Among the lines of this listing, count those that include "click" and state the count by itself.

★ ★ ★ ★

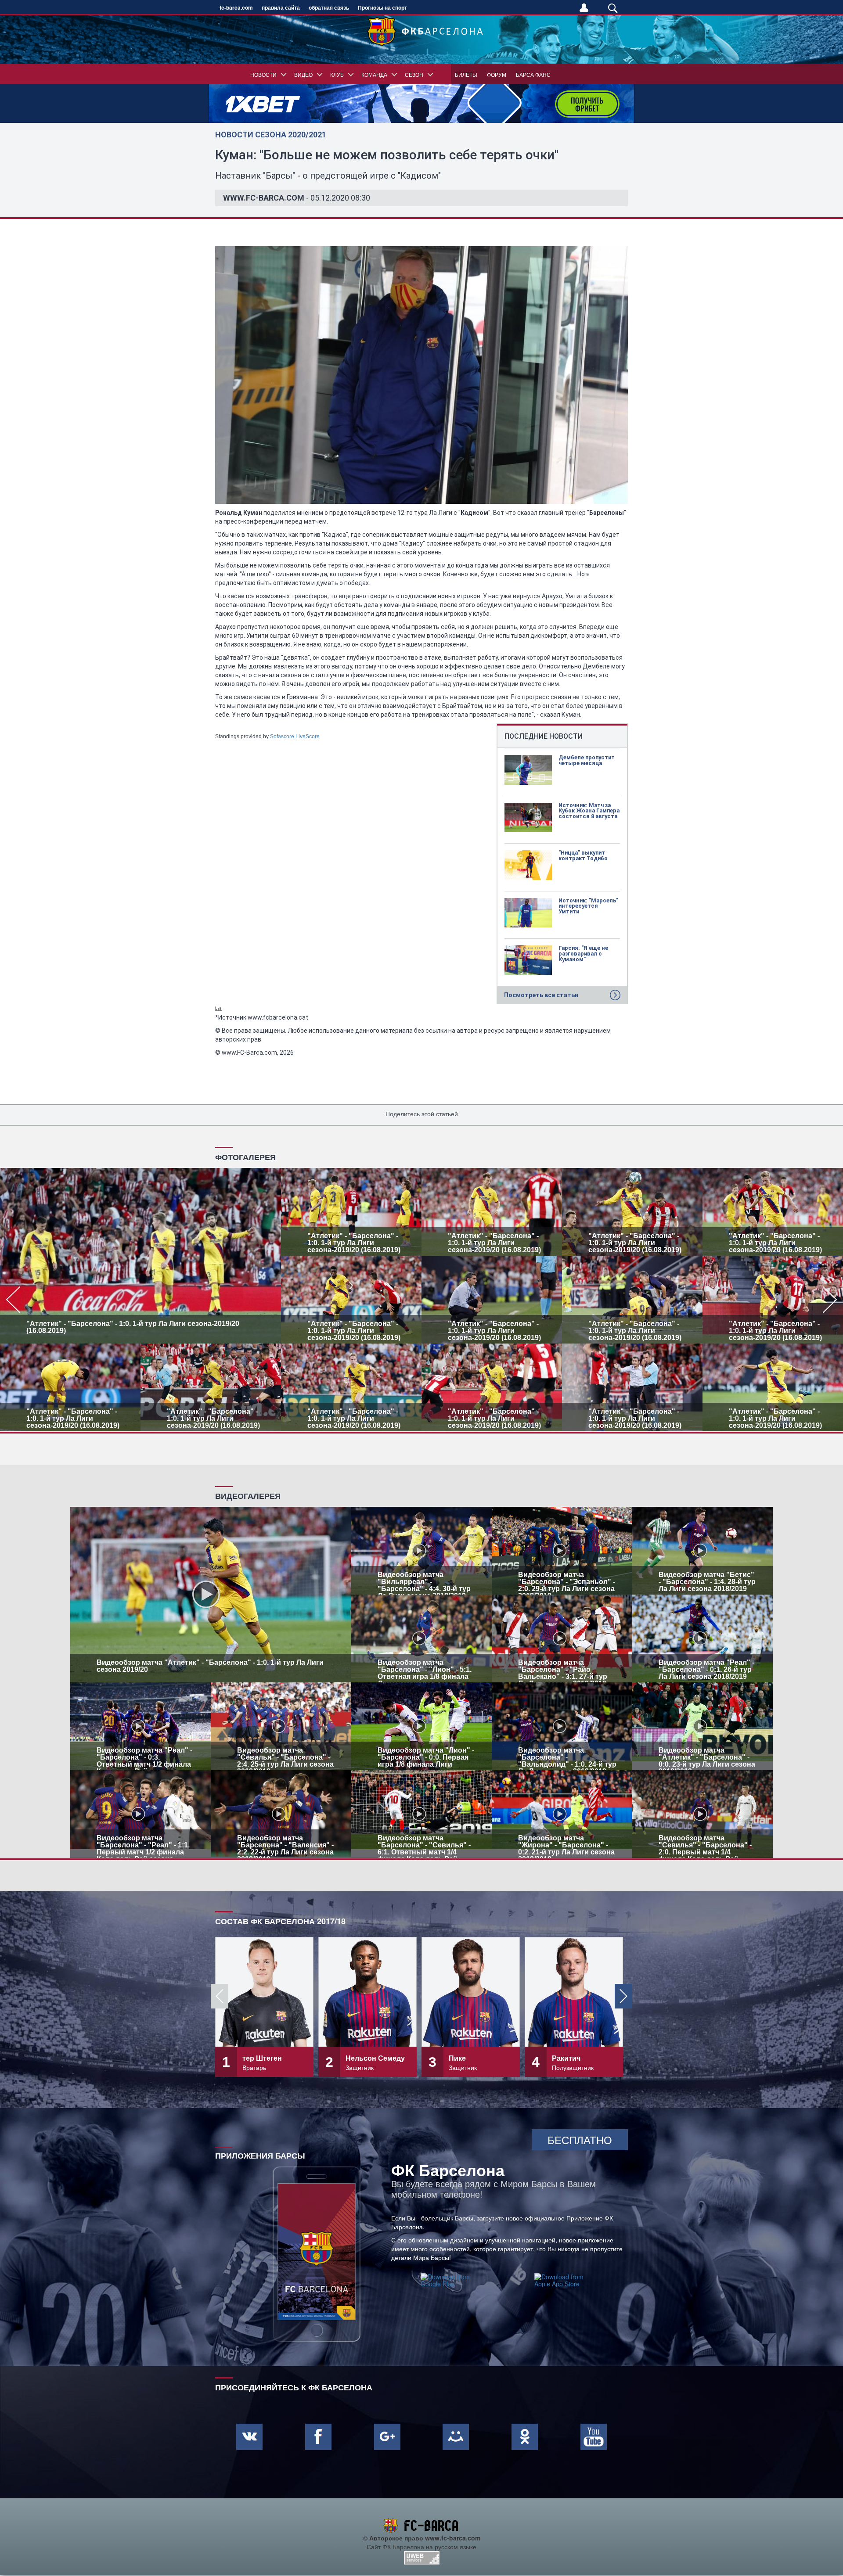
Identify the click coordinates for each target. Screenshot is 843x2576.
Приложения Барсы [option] (260, 2155)
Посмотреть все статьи (541, 995)
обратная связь (329, 7)
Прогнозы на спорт (382, 7)
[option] (421, 1299)
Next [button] (623, 1996)
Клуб (337, 74)
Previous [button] (219, 1996)
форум (496, 74)
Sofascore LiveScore (295, 736)
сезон (414, 74)
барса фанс (533, 74)
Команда (374, 74)
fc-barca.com (236, 7)
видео (303, 74)
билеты (466, 74)
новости (263, 74)
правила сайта (281, 7)
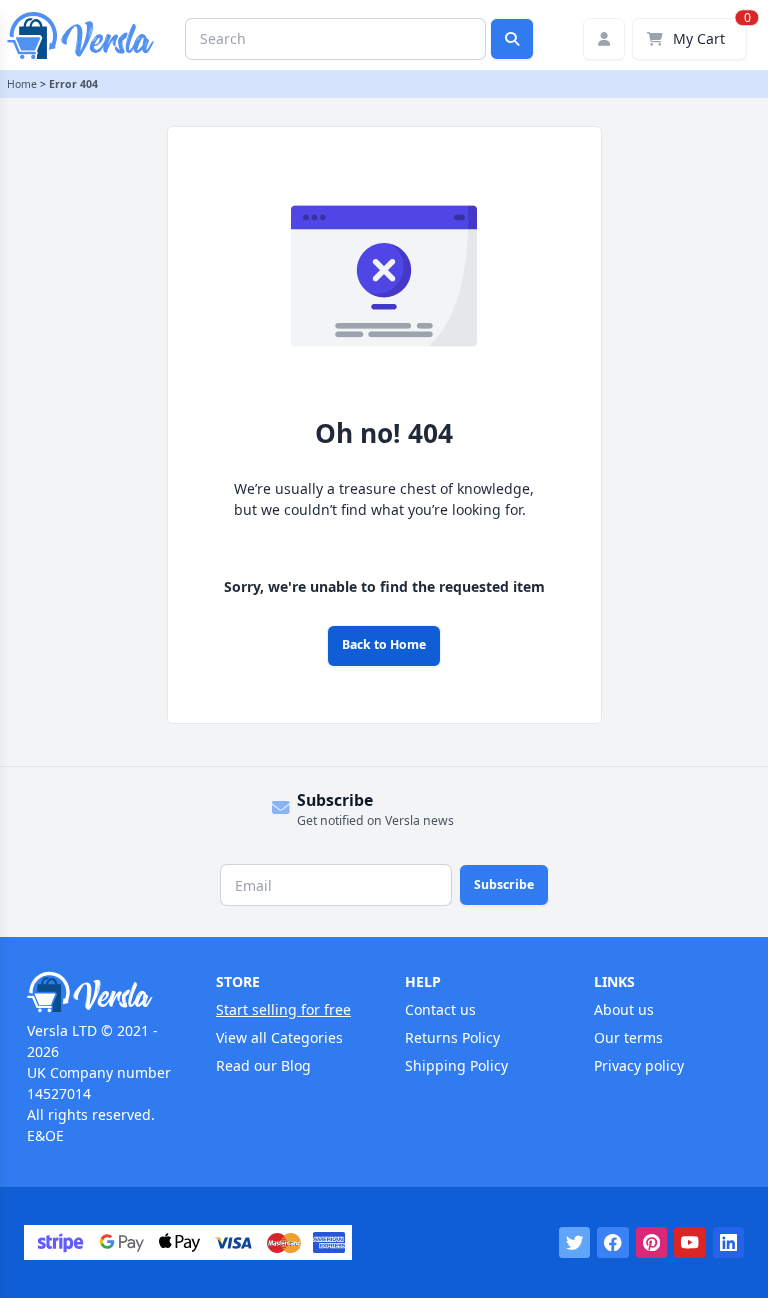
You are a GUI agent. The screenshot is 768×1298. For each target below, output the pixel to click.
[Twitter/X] (575, 1243)
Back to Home (384, 644)
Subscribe (504, 884)
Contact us (440, 1009)
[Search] (512, 39)
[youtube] (690, 1243)
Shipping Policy (456, 1065)
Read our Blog (263, 1065)
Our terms (628, 1037)
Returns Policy (452, 1037)
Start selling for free (283, 1009)
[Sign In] (604, 39)
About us (624, 1009)
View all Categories (279, 1037)
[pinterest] (652, 1243)
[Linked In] (729, 1243)
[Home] (100, 992)
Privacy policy (639, 1065)
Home (22, 84)
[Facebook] (613, 1243)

★ ★ ★ ★

◆ Task answer
2